'We need social value if we’re serious about rethinking capitalism'

The Social Value Act has the potential to create a new kind of capitalism, the environmentalist Jonathon Porritt has said.

The Act requires all public sector procurers of services over a certain value to consider how they can create wider social, environmental and economic benefits through their purchasing. 

Porritt made the comments at the launch of a new toolkit to help buyers engage with the act, the Social Value Maturity Index (SVMI).

“We’re not just talking about something that is quite useful on the margins. If we’re serious about rethinking models of capitalism then we have to think about the contribution the Social Value Act can make to that,” said Porritt, who is also a non-executive director of construction firm Willmott Dixon.

Porritt said the Act was about finding ways private sector companies could work with the public sector to “reduce the negative externalities today and tomorrow of capitalism, and enhance the positive externalities”.

Cindy Nadesan, procurement improvement officer at Orbis, a joint partnership between Surry and East Sussex councils, said social value could “brings the passion back into the public sector. It make us realise that actually, we’re in this sector to serve the residents”.

“By working together across all our service areas – social care, environment and transport – we were able to develop measures that aligned to [our partner’s] strategic objectives as well as procurement’s desire to secure the best value,” she said.

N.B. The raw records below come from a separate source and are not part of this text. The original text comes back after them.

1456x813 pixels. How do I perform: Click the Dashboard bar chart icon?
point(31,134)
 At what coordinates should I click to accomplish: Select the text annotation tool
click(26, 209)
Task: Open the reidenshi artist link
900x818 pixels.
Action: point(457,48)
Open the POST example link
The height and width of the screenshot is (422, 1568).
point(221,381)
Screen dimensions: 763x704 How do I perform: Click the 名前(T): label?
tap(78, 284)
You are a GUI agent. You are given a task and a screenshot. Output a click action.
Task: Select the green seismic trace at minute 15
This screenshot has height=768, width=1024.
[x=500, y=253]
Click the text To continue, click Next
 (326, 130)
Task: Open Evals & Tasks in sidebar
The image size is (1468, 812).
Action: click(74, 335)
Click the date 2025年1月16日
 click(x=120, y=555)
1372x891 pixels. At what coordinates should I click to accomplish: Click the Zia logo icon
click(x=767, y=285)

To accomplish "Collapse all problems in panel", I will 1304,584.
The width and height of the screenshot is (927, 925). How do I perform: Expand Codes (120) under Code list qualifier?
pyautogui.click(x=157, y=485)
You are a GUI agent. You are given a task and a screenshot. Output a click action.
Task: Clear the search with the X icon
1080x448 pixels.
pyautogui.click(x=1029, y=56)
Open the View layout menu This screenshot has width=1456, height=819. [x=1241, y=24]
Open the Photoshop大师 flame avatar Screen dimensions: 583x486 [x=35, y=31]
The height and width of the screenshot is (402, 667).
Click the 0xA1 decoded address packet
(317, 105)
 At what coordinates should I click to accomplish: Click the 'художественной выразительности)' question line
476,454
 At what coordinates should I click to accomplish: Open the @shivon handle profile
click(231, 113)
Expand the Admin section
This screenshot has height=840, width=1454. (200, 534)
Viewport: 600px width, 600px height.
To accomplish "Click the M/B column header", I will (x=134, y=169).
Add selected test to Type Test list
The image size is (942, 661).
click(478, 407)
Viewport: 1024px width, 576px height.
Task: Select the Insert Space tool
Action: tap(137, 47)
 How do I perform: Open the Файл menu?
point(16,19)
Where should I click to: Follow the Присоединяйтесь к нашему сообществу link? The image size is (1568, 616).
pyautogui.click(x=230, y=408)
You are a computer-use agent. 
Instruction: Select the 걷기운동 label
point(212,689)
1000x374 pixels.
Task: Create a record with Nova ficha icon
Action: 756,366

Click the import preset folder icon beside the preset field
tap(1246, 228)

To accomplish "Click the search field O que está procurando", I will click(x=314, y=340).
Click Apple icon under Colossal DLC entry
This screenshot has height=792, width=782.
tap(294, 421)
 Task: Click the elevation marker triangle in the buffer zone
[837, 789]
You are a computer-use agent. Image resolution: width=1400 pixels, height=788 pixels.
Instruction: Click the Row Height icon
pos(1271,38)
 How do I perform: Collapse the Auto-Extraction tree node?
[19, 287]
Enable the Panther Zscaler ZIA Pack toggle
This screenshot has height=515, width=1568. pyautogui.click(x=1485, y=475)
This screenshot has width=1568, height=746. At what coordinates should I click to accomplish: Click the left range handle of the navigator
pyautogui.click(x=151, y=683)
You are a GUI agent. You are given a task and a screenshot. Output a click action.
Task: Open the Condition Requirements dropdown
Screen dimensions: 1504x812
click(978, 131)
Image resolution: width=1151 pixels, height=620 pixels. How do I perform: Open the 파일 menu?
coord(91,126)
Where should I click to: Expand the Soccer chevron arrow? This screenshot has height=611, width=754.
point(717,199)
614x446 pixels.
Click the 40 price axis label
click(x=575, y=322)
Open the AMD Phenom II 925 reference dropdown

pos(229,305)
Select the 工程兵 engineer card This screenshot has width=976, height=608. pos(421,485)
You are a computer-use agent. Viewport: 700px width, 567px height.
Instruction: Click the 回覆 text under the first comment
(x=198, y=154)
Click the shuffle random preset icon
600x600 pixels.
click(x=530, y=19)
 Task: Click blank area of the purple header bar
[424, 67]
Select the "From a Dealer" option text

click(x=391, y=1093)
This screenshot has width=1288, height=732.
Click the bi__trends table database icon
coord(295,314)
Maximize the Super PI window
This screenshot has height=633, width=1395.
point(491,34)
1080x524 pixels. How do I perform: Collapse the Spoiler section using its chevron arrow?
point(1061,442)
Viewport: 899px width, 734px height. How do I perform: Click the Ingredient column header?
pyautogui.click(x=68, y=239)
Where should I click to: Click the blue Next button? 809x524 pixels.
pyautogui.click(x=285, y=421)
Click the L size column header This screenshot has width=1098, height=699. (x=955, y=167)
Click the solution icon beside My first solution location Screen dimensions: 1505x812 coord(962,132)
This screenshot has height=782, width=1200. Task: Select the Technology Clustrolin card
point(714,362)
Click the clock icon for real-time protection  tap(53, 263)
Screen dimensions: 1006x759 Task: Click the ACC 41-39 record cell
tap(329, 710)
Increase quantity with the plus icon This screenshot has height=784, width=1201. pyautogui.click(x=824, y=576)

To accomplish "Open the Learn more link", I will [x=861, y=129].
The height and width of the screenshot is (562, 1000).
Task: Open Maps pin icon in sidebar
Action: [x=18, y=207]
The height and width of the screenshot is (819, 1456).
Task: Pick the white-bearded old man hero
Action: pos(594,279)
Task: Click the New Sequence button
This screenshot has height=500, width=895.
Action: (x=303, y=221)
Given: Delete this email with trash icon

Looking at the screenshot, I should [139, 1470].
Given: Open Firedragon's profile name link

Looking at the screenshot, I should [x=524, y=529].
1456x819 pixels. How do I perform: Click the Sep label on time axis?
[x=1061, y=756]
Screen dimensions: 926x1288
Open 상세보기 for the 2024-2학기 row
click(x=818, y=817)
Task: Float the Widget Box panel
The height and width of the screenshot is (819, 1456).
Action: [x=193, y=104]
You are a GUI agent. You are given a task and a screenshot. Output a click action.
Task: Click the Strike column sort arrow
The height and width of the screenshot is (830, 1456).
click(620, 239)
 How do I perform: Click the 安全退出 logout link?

Guy Battle, CEO of the Social Value Portal, the company that developed SVMI, said there was a perception of battle lines existing between the public and private sector. “But actually if you think about who runs private sector organisations, it’s people like you and me. It is just normal people, inherently they want to do good.”

Porritt said: “The contribution that business can now make to making a better world is significantly greater than most of those businesses understand, and much more important in the great span of things than the general public understands.”